Notice that as we extend the scale beyond 8 notes, we get the same notes repeating in an upper octave but labeled (9-14)? Don't let this confuse you, just try and get used to the fact that 2=9, 3=10, 4=11 etc. as it will become useful when you start seeing extended chords like: G7 #9 b13. It's also a good idea to practice playing your arpeggios (chord tones) beyond four notes at a time and getting used to the sound of those extended chords.

But I digress (just a little bit and it won't happen again!)...back on topic....

Now if we start at C and take every other note, we can form a chord (such as might be played on piano or guitar). Clearly saxophones can't sound four notes simultaneously but it is important to know these chord tones, so that we can describe or complement the harmony when playing a solo.

Our first chord then will consist of the following notes:
C E G B
1 3 5 7 - This is chord I (one) and in this case is called C Major 7.

Now let's do the same thing staring on D (the second note in the scale). We get:
D F A C - This is chord II - D Minor 7.

Starting on the fifth degree of the scale (G) we get:
G B D F - This is Chord V (5) - G7 (or G dominant 7th).

So we have constructed the chords we are interested in, now try playing them as arpeggios in the correct order: II (D minor 7), V (G7), I (C Major 7).
Try them going up, coming down, alternating and simply moving to the nearest note in subsequent chords.

Regardless of the Major scale you are working in the harmony of the chords remains the same. Chord II is always a Minor 7th, Chord V is always a Dominant 7th and Chord I is always a Major 7th. For minor keys the chords are different because the scale is constructed differently. If you're interested, try it out!

This is the most common harmonic sequence in jazz (and most styles of music), hence it's importance. The more you play with it, the more you will begin to discover about the relative movement of the chord tones, which is really useful for picking out nice smooth lines between the chords. Once you begin to recognise the II-V-I in popular tunes, you can use your new found knowledge and practice to find your way through those solos.

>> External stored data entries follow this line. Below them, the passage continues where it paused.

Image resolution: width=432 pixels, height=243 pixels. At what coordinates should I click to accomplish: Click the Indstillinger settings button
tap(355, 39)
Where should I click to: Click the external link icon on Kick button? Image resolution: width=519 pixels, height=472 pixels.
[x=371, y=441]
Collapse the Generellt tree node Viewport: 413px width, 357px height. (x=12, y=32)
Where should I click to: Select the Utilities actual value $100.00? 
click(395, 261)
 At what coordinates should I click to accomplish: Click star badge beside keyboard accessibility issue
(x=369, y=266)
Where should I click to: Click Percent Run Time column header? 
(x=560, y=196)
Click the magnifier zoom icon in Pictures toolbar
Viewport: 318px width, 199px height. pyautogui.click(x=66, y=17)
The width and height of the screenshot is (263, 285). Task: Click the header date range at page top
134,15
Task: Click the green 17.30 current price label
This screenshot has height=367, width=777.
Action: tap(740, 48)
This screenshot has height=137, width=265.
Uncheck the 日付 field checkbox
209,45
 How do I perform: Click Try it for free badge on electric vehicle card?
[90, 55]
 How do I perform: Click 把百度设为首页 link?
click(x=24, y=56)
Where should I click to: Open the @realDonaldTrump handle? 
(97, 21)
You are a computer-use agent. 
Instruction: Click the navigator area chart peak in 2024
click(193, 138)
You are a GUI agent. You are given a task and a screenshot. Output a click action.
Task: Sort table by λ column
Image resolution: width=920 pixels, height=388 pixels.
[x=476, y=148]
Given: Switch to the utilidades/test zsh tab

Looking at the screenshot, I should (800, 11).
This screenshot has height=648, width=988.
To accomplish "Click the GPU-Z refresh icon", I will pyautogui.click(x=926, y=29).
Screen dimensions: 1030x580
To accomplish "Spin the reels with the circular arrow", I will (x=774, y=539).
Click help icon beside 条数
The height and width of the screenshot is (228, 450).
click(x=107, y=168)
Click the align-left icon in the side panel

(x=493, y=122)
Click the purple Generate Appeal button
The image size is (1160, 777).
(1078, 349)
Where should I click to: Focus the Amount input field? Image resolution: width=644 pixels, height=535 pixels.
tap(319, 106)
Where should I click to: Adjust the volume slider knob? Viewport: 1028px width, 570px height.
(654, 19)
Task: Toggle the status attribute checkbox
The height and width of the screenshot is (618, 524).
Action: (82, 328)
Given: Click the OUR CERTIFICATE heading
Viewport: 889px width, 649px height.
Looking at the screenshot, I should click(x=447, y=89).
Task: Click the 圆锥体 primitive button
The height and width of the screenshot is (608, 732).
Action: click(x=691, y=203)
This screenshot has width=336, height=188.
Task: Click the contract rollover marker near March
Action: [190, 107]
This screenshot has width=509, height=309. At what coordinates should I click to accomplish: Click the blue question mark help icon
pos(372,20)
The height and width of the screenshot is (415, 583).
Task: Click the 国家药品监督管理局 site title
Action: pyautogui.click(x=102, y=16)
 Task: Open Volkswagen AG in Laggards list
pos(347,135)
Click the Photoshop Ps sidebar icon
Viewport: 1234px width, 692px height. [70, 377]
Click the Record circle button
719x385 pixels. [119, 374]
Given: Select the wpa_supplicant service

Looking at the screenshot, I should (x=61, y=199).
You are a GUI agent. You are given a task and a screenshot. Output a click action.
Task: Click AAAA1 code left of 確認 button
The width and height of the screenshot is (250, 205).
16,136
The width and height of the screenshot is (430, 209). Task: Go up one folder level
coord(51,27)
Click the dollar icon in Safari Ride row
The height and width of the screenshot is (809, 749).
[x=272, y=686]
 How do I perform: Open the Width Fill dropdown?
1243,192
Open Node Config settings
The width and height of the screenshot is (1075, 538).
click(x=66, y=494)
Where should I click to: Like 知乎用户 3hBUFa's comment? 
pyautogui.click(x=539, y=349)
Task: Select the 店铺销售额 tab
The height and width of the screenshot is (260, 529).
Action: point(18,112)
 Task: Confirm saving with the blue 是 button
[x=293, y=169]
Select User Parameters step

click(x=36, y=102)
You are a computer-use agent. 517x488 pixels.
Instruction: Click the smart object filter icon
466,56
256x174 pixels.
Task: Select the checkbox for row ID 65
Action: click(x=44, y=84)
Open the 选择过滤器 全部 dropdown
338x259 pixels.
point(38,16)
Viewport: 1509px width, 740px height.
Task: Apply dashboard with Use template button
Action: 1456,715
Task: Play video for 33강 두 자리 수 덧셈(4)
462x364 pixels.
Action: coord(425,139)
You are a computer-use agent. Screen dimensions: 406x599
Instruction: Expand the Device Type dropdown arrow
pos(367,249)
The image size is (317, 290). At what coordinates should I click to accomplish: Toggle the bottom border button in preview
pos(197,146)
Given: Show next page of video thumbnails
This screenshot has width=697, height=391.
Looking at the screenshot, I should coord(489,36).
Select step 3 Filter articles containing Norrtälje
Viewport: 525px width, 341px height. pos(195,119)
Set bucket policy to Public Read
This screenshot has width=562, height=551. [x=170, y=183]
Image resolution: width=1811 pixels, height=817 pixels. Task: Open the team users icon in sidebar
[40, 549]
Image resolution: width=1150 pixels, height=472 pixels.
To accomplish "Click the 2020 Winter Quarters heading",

I would suggest that the next stage would be to build these chords (arpeggios) in all the major keys and become comfortable with them. Play them as part of your warm up - there are some good exercises using these on the site. Then work on the minor keys too.

Then you can start thinking about 'modal' playing....but that's another (related) story.

I hope this is just a little clearer. It's easier to do than to explain, that's for sure. :D
 

Morgan Fry

Senior Member
Messages
447
Location
Leeds
Please don't take this the wrong way, but you guys are looking at this all wrong. Forget about modes. 2-5-1s have nothing to do with modal music. It is the standard turnaround in traditional song forms with chord changes. Look at the chords. You're making improvising music much harder for yourselves than it needs to be.

To answer the OP,
2-5-1 is the diatonic (usually 7th) chords built form the 2nd, 5th, then root.
so in C, it's Dmin7-G7-CMaj. Others have spelled out the chords correctly (if unconventionally) for you.

It is a strong and therefore much used cadence in large part because of the chromatic movement in the 3rds and 7ths of the chords:
C-B-C (7th of Dmin7, 3rd of G7, root of CMaj)
F-F-E(3rd of Dmin7, 7th of G7, 3rd of CMaj)

The other 10 notes are just color or passing or neighboring tones depending on usage. This 3-7-3-7-3-7 movement is by far the most important thing to understand about playing changes.